Under Iran’s established buy-back system, contractors are supposed to be paid in oil and gas from projects they develop with their own capital but then have to hand back the project to Iranian companies when completed and wait for pay back.
This system has kept oil majors like Italy’s Eni waiting for multi-million dollar payments for projects they completed decades ago, while sanctions make it still more difficult to get the oil from Iran.
Under the new contracts, NIOC plans to transfer development of small oil and gas fields to contractors so that the state-run Iranian oil company plays only a supervisory role, NIOC director Ahmad Qalebani was reported as saying by Fars News in March.
PSC’s would only be offered for shared fields, he was quoted as saying during a meeting in Tehran on the development of Iran’s contracting system in March.

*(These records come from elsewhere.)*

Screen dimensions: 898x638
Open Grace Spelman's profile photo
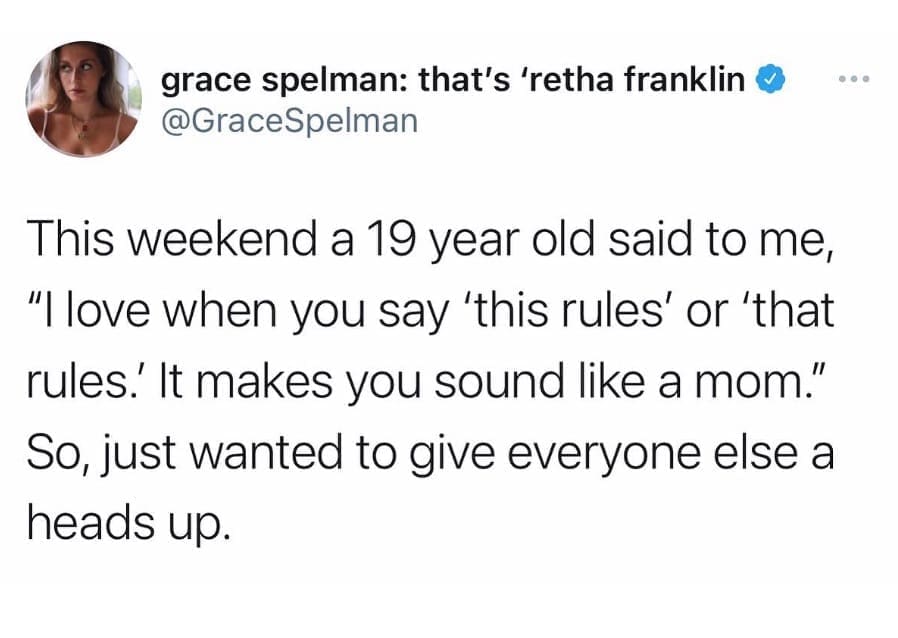[x=82, y=98]
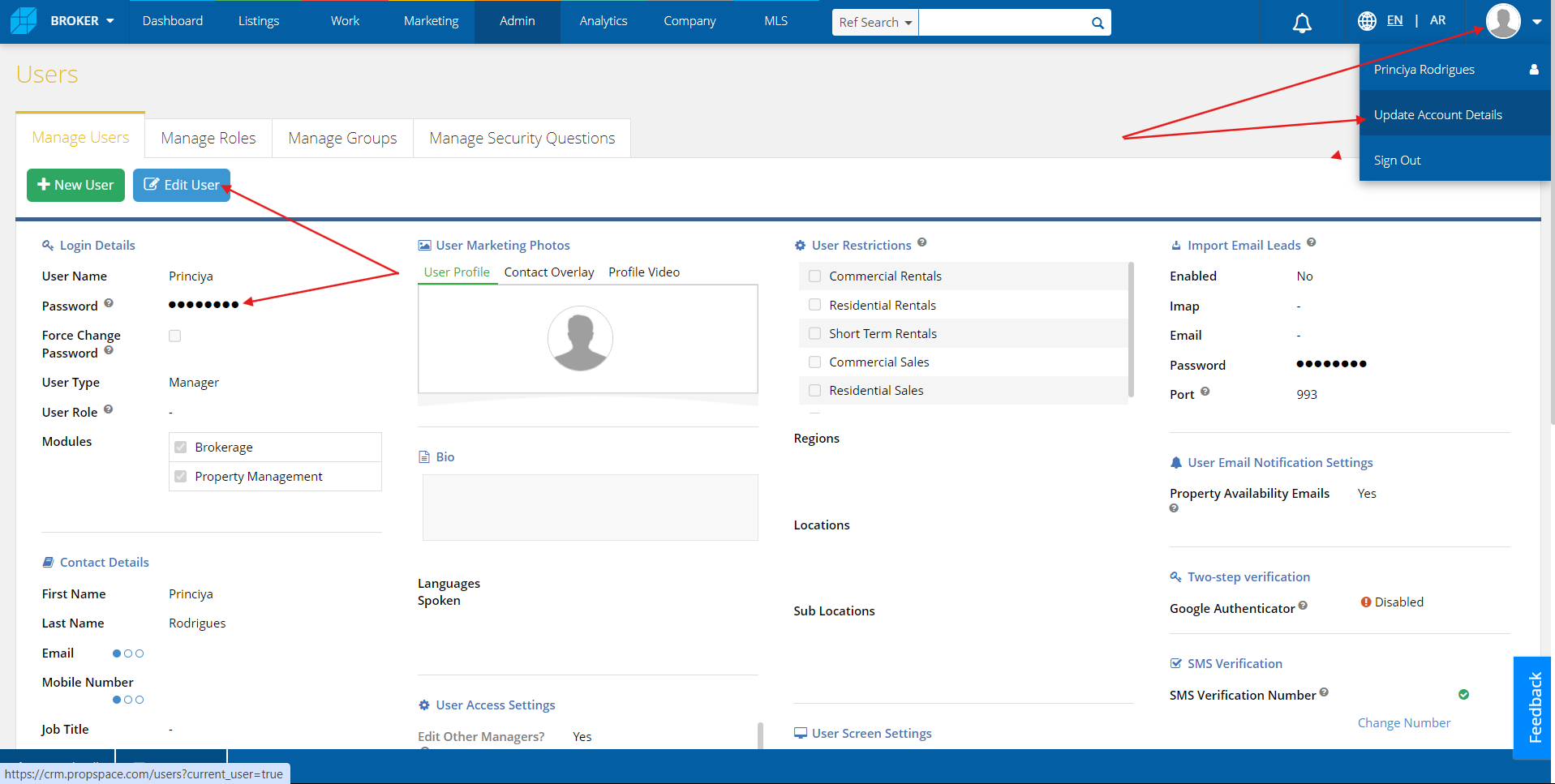
Task: Select Update Account Details menu item
Action: pos(1438,115)
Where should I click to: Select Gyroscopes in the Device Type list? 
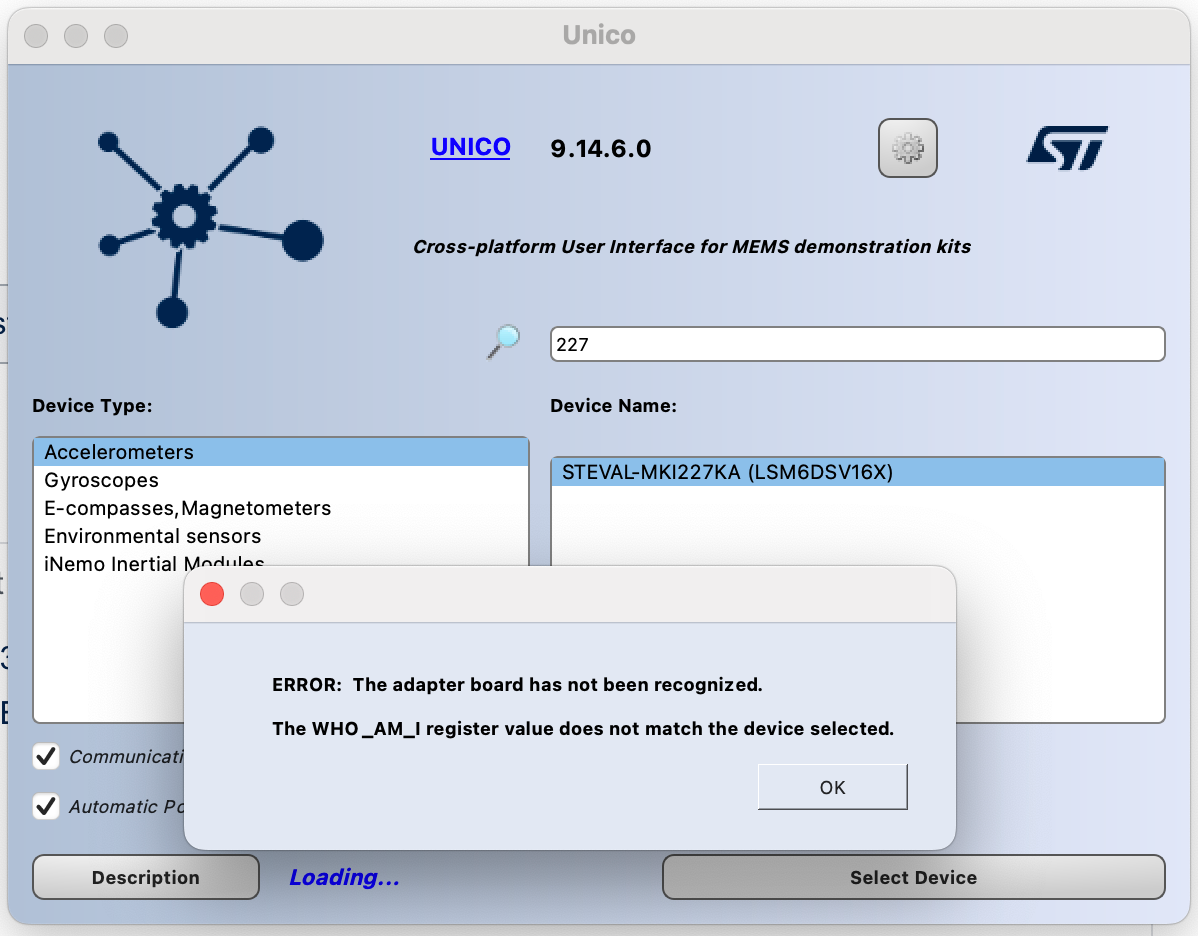(x=100, y=480)
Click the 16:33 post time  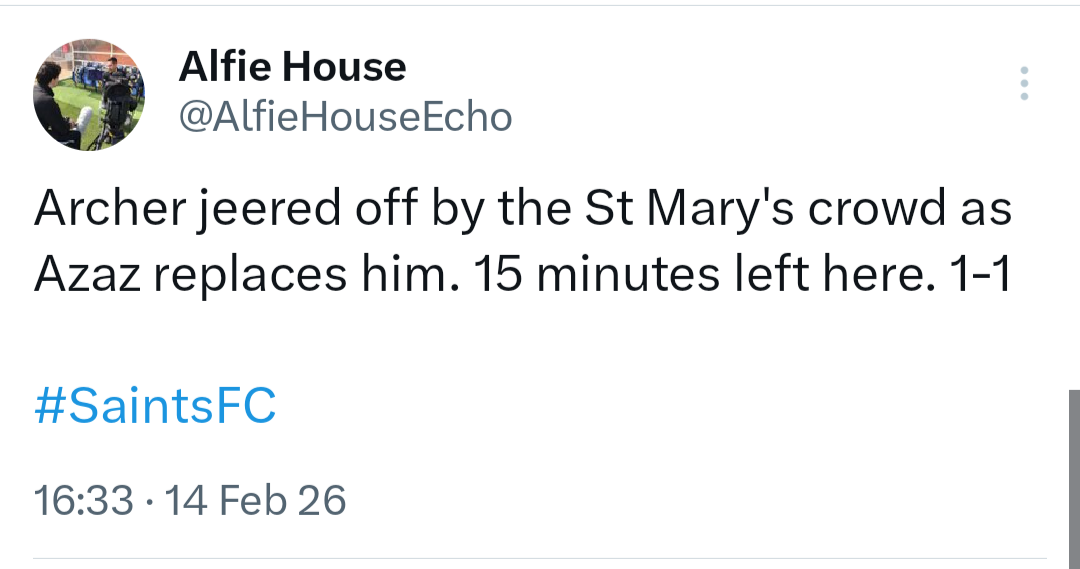[x=83, y=500]
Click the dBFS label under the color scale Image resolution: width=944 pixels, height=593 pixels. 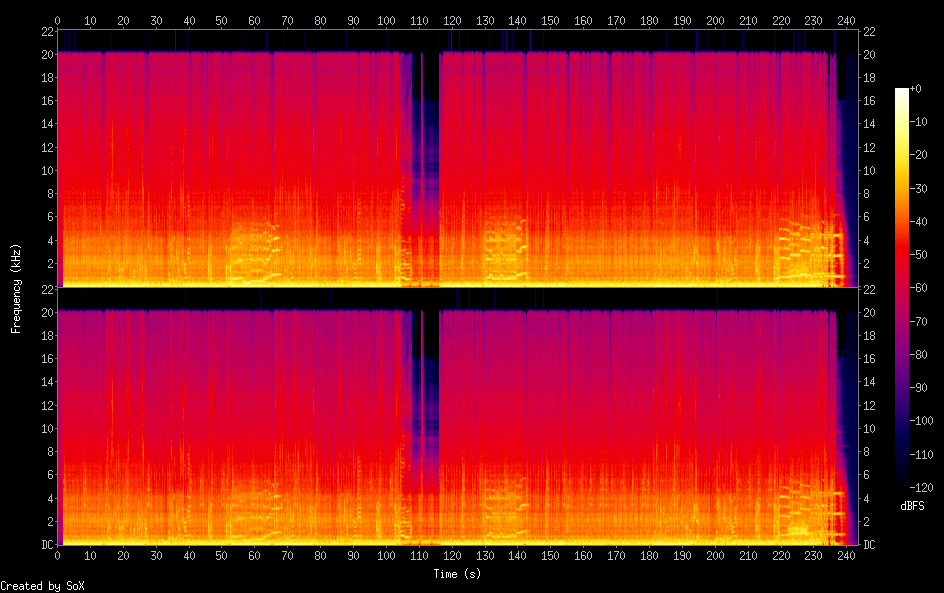point(912,507)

Iran has been courting Asian and Russian energy companies to develop its vast oil and gas reserves over the last few years, and there are still a number of Chinese and Russian companies working in upstream projects, according to the U.S. government.
Western sanctions have also dampened their appetite for long term investments in the isolated Islamic Republic, on current contract terms, with Chinese companies slamming the brakes on projects they agreed to develop years ago.
Under pressure from Washington, India and China – two of Iran’s biggest oil buyers – have also sharply reduced their imports of Iranian crude over the last year.